Question on widgets for classic mac os

Does Symantec projects not have a concept of multiple targets? Might be time to upgrade to Metrowerks. You can set that up to build everything with a single key press using multiple targets and dependencies.

You can look at the Metrowerks code resource examples and see how they might translate to Symantec.

MPW may also have examples.

Inside AppMaker CD #12, there's a "Third Party Products" folder which contains "Jims CDEFs v1.51".
I can't find AppMaker CD #12 online, but "Jims CDEFs v1.50" and a 1.51 update exist at Info-Mac. Search for "Jim's CDEFs"
https://info-mac.org/viewtopic.php?t=2567
https://info-mac.org/viewtopic.php?t=2568

Modeless dialogs (including multiple windows) example mentioned at https://68kmla.org/bb/threads/pop-up-menus-on-system-6.50915/post-574130 with static text elements, buttons, and pop-up menus (if you don't mind reading Pascal).

Would the Piano be a single control, such that you can use TrackControl to drag a mouse across all the piano keys?
 
Does Symantec projects not have a concept of multiple targets? Might be time to upgrade to Metrowerks. You can set that up to build everything with a single key press using multiple targets and dependencies.

I wrote about my experience of using Metrowerks' multiple target support as one of the steps toward creating MacRelix:


Would the Piano be a single control, such that you can use TrackControl to drag a mouse across all the piano keys?
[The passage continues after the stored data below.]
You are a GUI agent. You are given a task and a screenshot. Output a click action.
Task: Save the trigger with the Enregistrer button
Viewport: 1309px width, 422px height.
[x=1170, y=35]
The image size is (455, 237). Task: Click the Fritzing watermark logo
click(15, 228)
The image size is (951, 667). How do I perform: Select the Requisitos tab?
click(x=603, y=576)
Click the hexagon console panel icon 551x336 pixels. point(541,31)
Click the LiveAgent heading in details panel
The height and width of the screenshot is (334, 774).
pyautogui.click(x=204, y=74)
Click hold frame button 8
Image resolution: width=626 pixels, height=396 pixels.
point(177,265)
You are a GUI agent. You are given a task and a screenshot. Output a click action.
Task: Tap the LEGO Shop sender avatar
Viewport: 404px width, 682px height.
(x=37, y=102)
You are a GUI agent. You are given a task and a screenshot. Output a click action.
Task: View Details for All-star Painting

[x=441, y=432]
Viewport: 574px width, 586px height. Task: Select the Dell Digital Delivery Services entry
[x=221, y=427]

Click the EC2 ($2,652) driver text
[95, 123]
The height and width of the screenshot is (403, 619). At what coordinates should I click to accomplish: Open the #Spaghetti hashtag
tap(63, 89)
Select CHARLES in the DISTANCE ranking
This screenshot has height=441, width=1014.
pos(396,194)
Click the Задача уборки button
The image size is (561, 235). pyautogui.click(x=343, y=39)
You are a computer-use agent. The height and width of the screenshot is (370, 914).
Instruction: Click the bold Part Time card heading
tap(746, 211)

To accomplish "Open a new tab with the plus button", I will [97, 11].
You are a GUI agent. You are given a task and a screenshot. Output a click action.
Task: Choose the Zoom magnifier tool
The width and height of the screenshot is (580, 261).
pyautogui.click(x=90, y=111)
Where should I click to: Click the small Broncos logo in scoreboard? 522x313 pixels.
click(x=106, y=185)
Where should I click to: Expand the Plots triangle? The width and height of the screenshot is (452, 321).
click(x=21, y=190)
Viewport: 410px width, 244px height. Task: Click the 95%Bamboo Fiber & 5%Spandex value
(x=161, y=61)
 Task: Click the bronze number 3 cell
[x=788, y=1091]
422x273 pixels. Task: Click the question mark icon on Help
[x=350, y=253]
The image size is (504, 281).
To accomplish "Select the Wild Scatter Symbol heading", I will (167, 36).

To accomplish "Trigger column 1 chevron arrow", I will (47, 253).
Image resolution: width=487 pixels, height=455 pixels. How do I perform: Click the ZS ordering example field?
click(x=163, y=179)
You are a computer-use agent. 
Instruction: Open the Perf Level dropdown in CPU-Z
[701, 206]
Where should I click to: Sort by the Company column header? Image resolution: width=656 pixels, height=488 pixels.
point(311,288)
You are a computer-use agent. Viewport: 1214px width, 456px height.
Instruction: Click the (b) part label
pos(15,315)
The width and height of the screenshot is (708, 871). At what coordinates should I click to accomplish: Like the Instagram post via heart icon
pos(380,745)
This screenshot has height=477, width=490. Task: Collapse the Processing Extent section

If your piano is limited to 88 keys (which ought to be enough for anybody), you could regard each key as a separately highlightable indicator. I don't like how close it is to the upper bound of 125 or so, though that can be overlooked. But the design of control tracking is that you hit-test to see which indicator you clicked in, and then track that indicator. So you could only track a single key that way, not multiple keys. You definitely wouldn't want each key to be its own control.

You could have a single indicator as in a scroll bar, with a value ranging from 0 (no key) to 1 (lowest key, e.g. A0) to N (highest key, e.g. C8 for N=88). As you drag, instead of drawing a thumb in different locations and scrolling a document, you invert various key regions and alter the sound being played. You might need some special handling to set the value back to zero after tracking.

Another way is not to use a control at all, and handle the events yourself. That's how I did it in Organ Console (which comes with Legacynth as one of its test apps), though I was focused on handling keyDown / keyUp events first.